Yoga is not about competing with classmates or even yourself. Its beauty lies in attempting perfection with the understanding that perfection is unattainable. How close one comes to perfection becomes a meaningless remnant as breathing is closely coordinated with balance, strength, and resilience, causing our thinking process to surrender to a stall. The soul flourishes under such conditions.

The pain and extreme discomfort—the room is heated, often more than 100 degrees—makes me question how much longer my repertoire of responses to Parkinson’s implacable pressure will include hot yoga. It is this discomfort, in my opinion, that lies at the core of hot yoga’s effectiveness in keeping me active.

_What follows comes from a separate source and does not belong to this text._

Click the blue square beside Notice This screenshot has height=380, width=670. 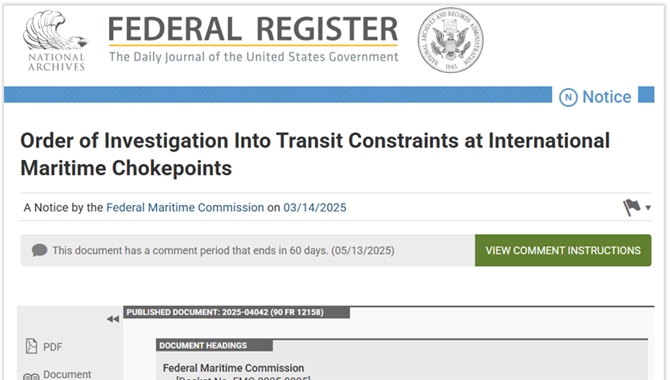point(646,95)
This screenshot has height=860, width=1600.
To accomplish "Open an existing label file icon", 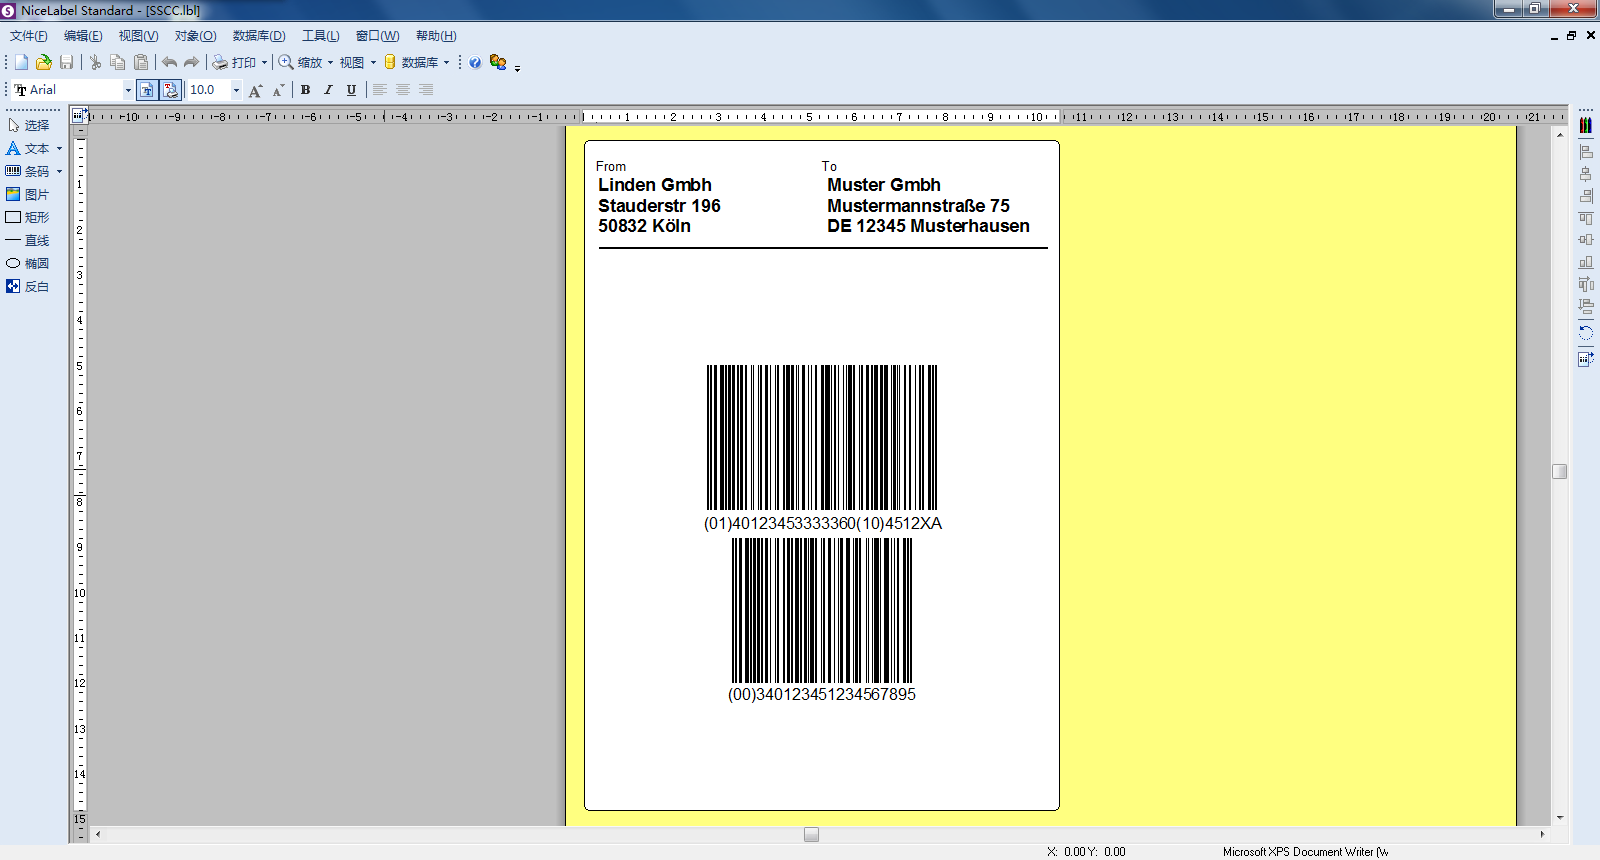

The human body responds to physical stress through adaptation and acclimatization, reacting to extremes with a similarly disproportionate positive reaction if attitude allows. Both conscious and unconscious thought play essential roles, stimulating the body so that normal capability in certain specific areas, such as dexterity, returns to me for a limited time.

Other practices achieve the same end, notably Tai Chi and Qigong. I strongly recommend any life practices of this type to everyone, whether healthy or not. My personal thanks to Carol and all the life-changing Chrysalis Oak Harbor hot yoga instructors.

A curious power

Lately, it has been difficult for me to get through the day. A mild summer cold and insomnia have made overcoming Parkinson’s constant nag to inaction increasingly impossible to ignore. Condemned to boredom’s nightmare, often unable to muster the energy to stand, I ward off apathetic languor as it vies for supremacy with callous free-floating anxiety.

Patience is Parkinson’s strongest suit: relentless, dull-tipped incursions methodically eat away at my stamina. Given Parkinson’s timeframe for success—measured in decades—it would appear inevitable that the disease will eventually win, a conclusion I’ve endured as an essential premise for the past 17 years.

My singular refusal to allow that day to be today is all that has kept the game in play. So, what is it that keeps this baleful diversion going? My competitive nature certainly is part of it; I’ve never enjoyed losing, even after fully accepting that winning is not an option. Death itself does not scare me inordinately, but I do grow concerned about the inevitable hardships encountered enroute to fulfilling mortality’s contract.

There is one thing that inspires me, however: a fascination with the curious power that twists and turns the lives of family members and how it might influence their travels. I could care less about popular notions of success: whether my children achieve wealth, status, or fame gratifies me only at the margins. That they are generally happy, reflective, and kind fits my definition of success far better.

When my father was weeks away from passing on, his last piece of advice to me was always to stay curious. It has taken me years to understand, but I finally appreciate why: in the end, curiosity might be all that remains as animation quits our still form.